◆ **DATA SUPPLIED**
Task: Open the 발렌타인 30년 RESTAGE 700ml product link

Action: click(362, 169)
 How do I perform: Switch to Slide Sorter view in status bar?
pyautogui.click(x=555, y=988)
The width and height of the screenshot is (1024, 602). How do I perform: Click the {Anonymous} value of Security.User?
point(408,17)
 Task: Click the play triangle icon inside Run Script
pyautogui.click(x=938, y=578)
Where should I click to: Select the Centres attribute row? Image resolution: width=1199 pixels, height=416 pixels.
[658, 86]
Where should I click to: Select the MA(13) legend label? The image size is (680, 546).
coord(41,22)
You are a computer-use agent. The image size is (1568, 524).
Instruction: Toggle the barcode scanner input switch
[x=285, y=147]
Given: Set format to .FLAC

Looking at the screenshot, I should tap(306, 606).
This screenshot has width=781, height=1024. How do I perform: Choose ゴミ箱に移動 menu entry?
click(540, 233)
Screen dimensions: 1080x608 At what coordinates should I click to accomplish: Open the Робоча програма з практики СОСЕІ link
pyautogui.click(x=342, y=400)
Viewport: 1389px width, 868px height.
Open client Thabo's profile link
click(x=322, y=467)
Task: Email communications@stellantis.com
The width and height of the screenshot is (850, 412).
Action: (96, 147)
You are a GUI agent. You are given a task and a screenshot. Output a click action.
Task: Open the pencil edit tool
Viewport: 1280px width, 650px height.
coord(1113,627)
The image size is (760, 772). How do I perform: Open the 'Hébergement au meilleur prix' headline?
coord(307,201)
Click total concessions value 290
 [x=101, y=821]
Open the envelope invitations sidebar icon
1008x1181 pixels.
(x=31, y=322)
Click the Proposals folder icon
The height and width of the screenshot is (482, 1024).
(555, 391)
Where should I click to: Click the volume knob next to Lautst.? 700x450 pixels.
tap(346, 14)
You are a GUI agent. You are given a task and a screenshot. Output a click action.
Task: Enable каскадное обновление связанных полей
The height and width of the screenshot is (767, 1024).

◆ **WORK REQUEST**
Word for word, copy every entry.

◆ **TASK SOLUTION**
Task: Open the 발렌타인 30년 RESTAGE 700ml product link

Action: click(362, 169)
 How do I perform: Switch to Slide Sorter view in status bar?
pyautogui.click(x=555, y=988)
The width and height of the screenshot is (1024, 602). How do I perform: Click the {Anonymous} value of Security.User?
point(408,17)
 Task: Click the play triangle icon inside Run Script
pyautogui.click(x=938, y=578)
Where should I click to: Select the Centres attribute row? Image resolution: width=1199 pixels, height=416 pixels.
[658, 86]
Where should I click to: Select the MA(13) legend label? The image size is (680, 546).
coord(41,22)
You are a computer-use agent. The image size is (1568, 524).
Instruction: Toggle the barcode scanner input switch
[x=285, y=147]
Given: Set format to .FLAC

Looking at the screenshot, I should tap(306, 606).
This screenshot has width=781, height=1024. How do I perform: Choose ゴミ箱に移動 menu entry?
click(540, 233)
Screen dimensions: 1080x608 At what coordinates should I click to accomplish: Open the Робоча програма з практики СОСЕІ link
pyautogui.click(x=342, y=400)
Viewport: 1389px width, 868px height.
Open client Thabo's profile link
click(x=322, y=467)
Task: Email communications@stellantis.com
The width and height of the screenshot is (850, 412).
Action: (96, 147)
You are a GUI agent. You are given a task and a screenshot. Output a click action.
Task: Open the pencil edit tool
Viewport: 1280px width, 650px height.
coord(1113,627)
The image size is (760, 772). How do I perform: Open the 'Hébergement au meilleur prix' headline?
coord(307,201)
Click total concessions value 290
 [x=101, y=821]
Open the envelope invitations sidebar icon
1008x1181 pixels.
(x=31, y=322)
Click the Proposals folder icon
The height and width of the screenshot is (482, 1024).
(555, 391)
Where should I click to: Click the volume knob next to Lautst.? 700x450 pixels.
tap(346, 14)
You are a GUI agent. You are given a task and a screenshot. Output a click action.
Task: Enable каскадное обновление связанных полей
The height and width of the screenshot is (767, 1024).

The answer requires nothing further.